> [WHAT THE TASK REQUIRES]:
Please return each of the records below verbatim, line by line, and leave out the pictures.

> [DATA ROWS]:
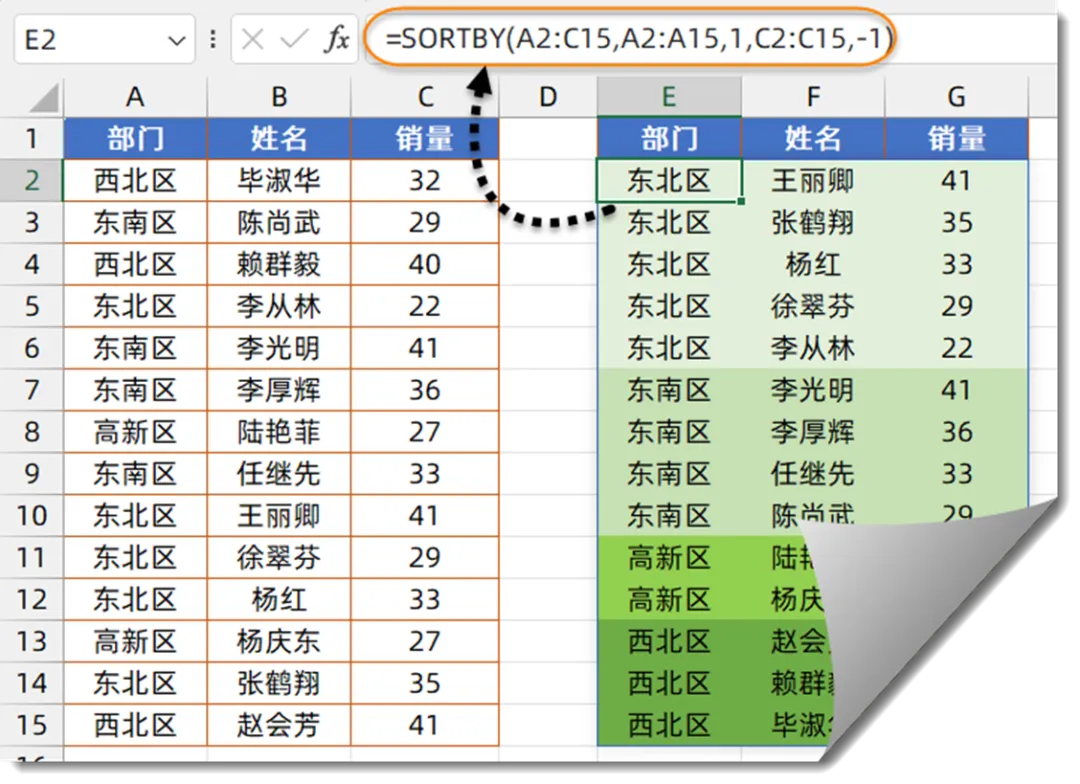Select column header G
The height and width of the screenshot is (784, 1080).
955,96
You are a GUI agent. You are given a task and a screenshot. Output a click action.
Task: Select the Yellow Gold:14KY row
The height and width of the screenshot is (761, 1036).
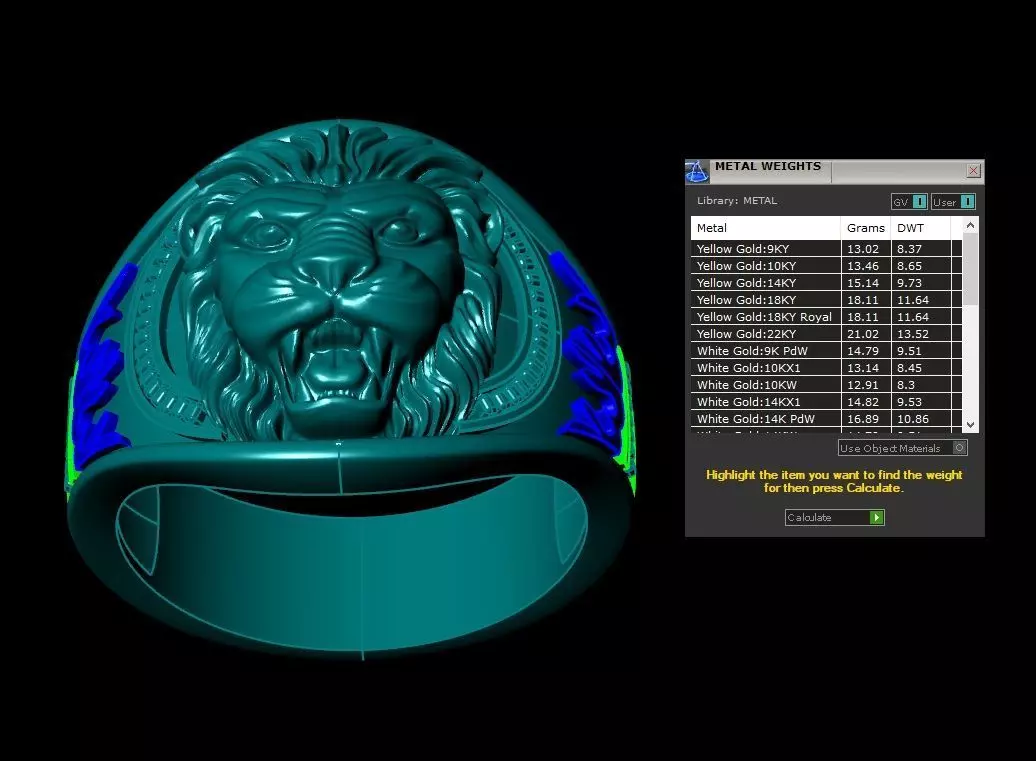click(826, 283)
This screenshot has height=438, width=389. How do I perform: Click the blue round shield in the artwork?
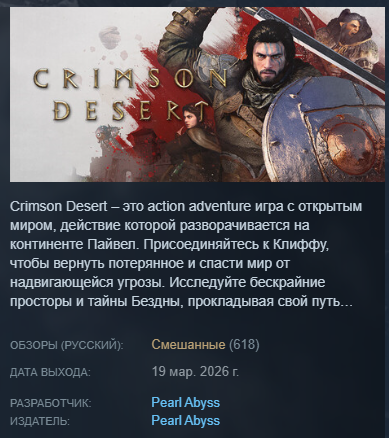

> [OUTPUT FOR THIS TASK]:
Select column header G
The height and width of the screenshot is (784, 1080).
955,96
You are a GUI agent. You are given a task and a screenshot. Output a click action.
Task: Select the Yellow Gold:14KY row
The height and width of the screenshot is (761, 1036).
click(826, 283)
This screenshot has height=438, width=389. How do I perform: Click the blue round shield in the artwork?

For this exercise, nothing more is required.